### [WHAT YOU NEED TO DO]
In the records below, find the line with "Task: Click the Google pagination logo", then retype it and every following line exactly, stopping after the line with "Instruction: Click the". Leave the pictures out.

### [DATA]
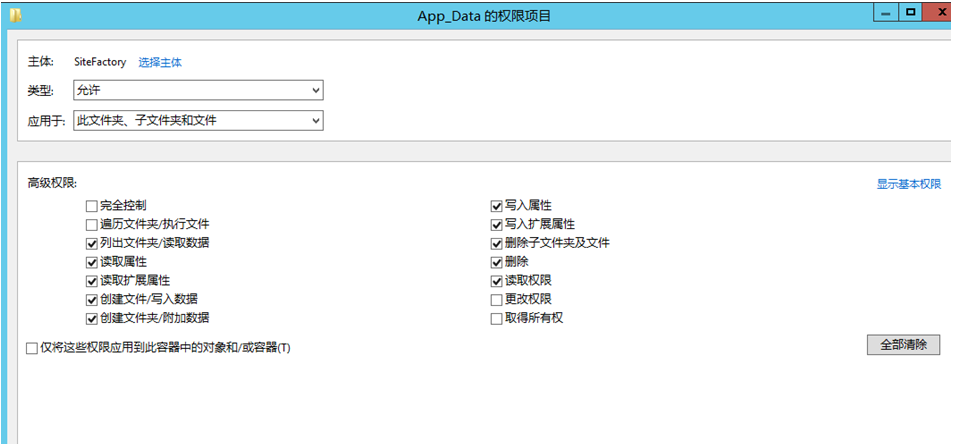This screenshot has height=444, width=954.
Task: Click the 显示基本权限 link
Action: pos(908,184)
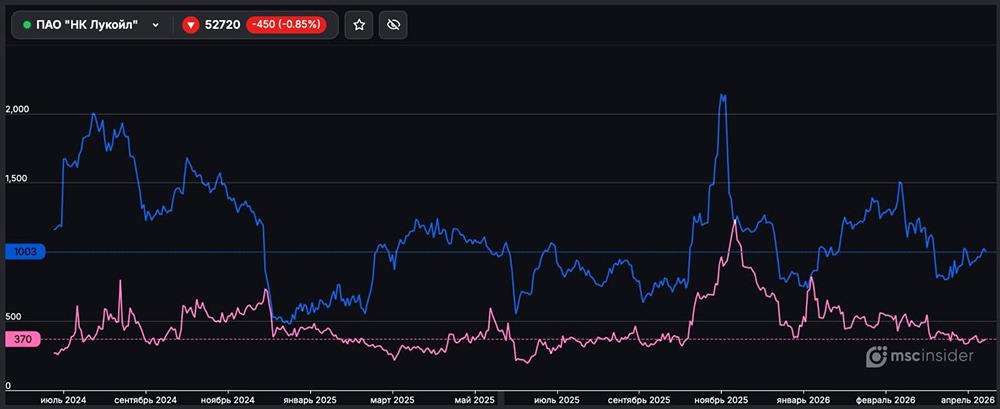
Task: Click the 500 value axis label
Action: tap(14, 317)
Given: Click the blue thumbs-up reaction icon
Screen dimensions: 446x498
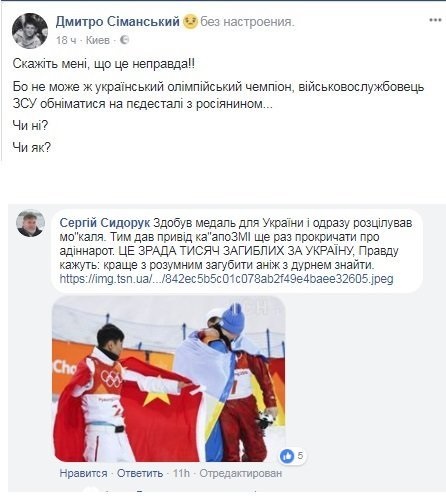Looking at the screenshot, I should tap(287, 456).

---

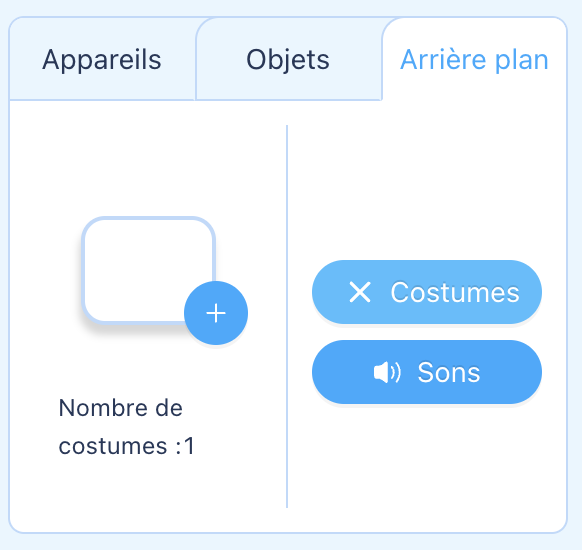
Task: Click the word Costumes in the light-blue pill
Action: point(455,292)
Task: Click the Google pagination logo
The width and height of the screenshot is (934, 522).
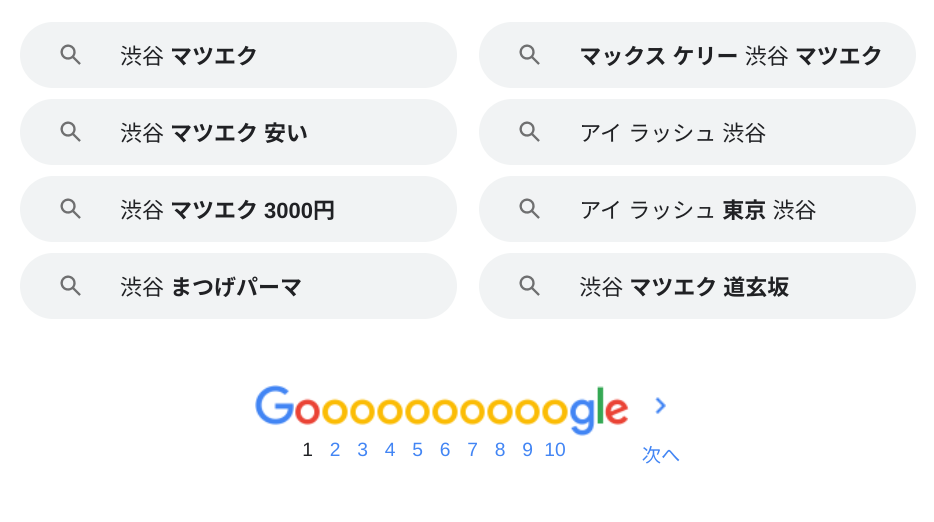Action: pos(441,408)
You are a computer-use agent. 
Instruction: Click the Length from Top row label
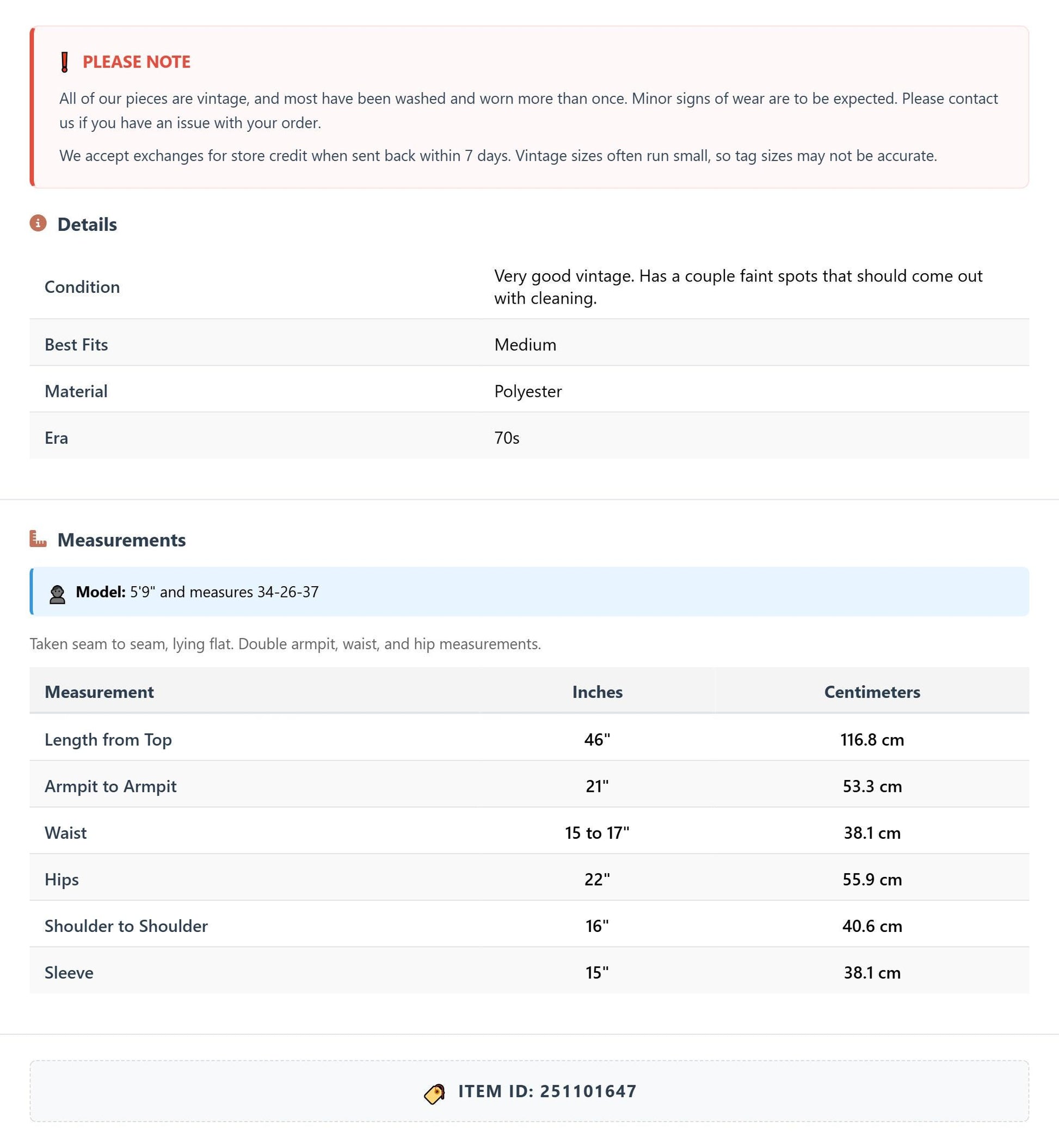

### [RESULT FOR THIS EXERCISE]
Task: Click the Google pagination logo
The width and height of the screenshot is (934, 522).
Action: pos(441,408)
You are a computer-use agent. 
Instruction: Click the Length from Top row label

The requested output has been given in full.